EXERCISE | A word-for-word printout of the whole listing is needed.

PROVIDED INFORMATION |
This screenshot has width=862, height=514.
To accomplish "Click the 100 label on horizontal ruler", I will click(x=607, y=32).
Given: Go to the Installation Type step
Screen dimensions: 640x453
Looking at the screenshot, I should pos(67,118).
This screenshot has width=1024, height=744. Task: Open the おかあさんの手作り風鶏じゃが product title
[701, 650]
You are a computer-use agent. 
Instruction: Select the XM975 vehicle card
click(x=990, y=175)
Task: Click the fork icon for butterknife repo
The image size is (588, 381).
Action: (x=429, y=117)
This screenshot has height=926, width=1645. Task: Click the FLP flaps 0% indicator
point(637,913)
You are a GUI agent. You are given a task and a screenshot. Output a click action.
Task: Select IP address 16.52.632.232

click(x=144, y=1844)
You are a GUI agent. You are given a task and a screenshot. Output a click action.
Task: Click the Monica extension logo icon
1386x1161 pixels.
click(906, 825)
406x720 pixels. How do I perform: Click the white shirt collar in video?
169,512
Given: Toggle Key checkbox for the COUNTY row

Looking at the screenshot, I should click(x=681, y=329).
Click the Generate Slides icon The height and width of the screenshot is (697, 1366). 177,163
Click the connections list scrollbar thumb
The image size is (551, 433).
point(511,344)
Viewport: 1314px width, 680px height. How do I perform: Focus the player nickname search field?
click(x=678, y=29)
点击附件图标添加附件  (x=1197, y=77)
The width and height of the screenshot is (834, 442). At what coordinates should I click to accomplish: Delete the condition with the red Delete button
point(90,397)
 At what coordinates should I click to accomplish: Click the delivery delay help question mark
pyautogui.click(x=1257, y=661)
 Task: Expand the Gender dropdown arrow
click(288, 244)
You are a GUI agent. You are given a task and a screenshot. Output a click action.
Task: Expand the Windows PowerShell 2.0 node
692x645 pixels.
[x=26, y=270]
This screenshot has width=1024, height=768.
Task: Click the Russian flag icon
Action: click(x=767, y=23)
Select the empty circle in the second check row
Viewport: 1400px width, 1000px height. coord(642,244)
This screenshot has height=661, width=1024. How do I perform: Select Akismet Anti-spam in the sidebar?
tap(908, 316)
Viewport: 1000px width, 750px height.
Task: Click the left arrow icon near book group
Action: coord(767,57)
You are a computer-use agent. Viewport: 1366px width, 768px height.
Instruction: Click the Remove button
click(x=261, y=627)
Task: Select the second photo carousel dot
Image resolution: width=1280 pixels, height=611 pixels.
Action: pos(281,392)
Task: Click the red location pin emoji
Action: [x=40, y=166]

SOLUTION TO THE EXERCISE |
This screenshot has width=862, height=514.
To accomplish "Click the 100 label on horizontal ruler", I will click(x=607, y=32).
Given: Go to the Installation Type step
Screen dimensions: 640x453
Looking at the screenshot, I should pos(67,118).
This screenshot has width=1024, height=744. Task: Open the おかあさんの手作り風鶏じゃが product title
[701, 650]
You are a computer-use agent. 
Instruction: Select the XM975 vehicle card
click(x=990, y=175)
Task: Click the fork icon for butterknife repo
The image size is (588, 381).
Action: (x=429, y=117)
This screenshot has height=926, width=1645. Task: Click the FLP flaps 0% indicator
point(637,913)
You are a GUI agent. You are given a task and a screenshot. Output a click action.
Task: Select IP address 16.52.632.232

click(x=144, y=1844)
You are a GUI agent. You are given a task and a screenshot. Output a click action.
Task: Click the Monica extension logo icon
1386x1161 pixels.
click(906, 825)
406x720 pixels. How do I perform: Click the white shirt collar in video?
169,512
Given: Toggle Key checkbox for the COUNTY row

Looking at the screenshot, I should click(x=681, y=329).
Click the Generate Slides icon The height and width of the screenshot is (697, 1366). 177,163
Click the connections list scrollbar thumb
The image size is (551, 433).
point(511,344)
Viewport: 1314px width, 680px height. How do I perform: Focus the player nickname search field?
click(x=678, y=29)
点击附件图标添加附件  (x=1197, y=77)
The width and height of the screenshot is (834, 442). At what coordinates should I click to accomplish: Delete the condition with the red Delete button
point(90,397)
 At what coordinates should I click to accomplish: Click the delivery delay help question mark
pyautogui.click(x=1257, y=661)
 Task: Expand the Gender dropdown arrow
click(288, 244)
You are a GUI agent. You are given a task and a screenshot. Output a click action.
Task: Expand the Windows PowerShell 2.0 node
692x645 pixels.
[x=26, y=270]
This screenshot has width=1024, height=768.
Task: Click the Russian flag icon
Action: click(x=767, y=23)
Select the empty circle in the second check row
Viewport: 1400px width, 1000px height. coord(642,244)
This screenshot has height=661, width=1024. How do I perform: Select Akismet Anti-spam in the sidebar?
tap(908, 316)
Viewport: 1000px width, 750px height.
Task: Click the left arrow icon near book group
Action: coord(767,57)
You are a computer-use agent. Viewport: 1366px width, 768px height.
Instruction: Click the Remove button
click(x=261, y=627)
Task: Select the second photo carousel dot
Image resolution: width=1280 pixels, height=611 pixels.
Action: pos(281,392)
Task: Click the red location pin emoji
Action: [x=40, y=166]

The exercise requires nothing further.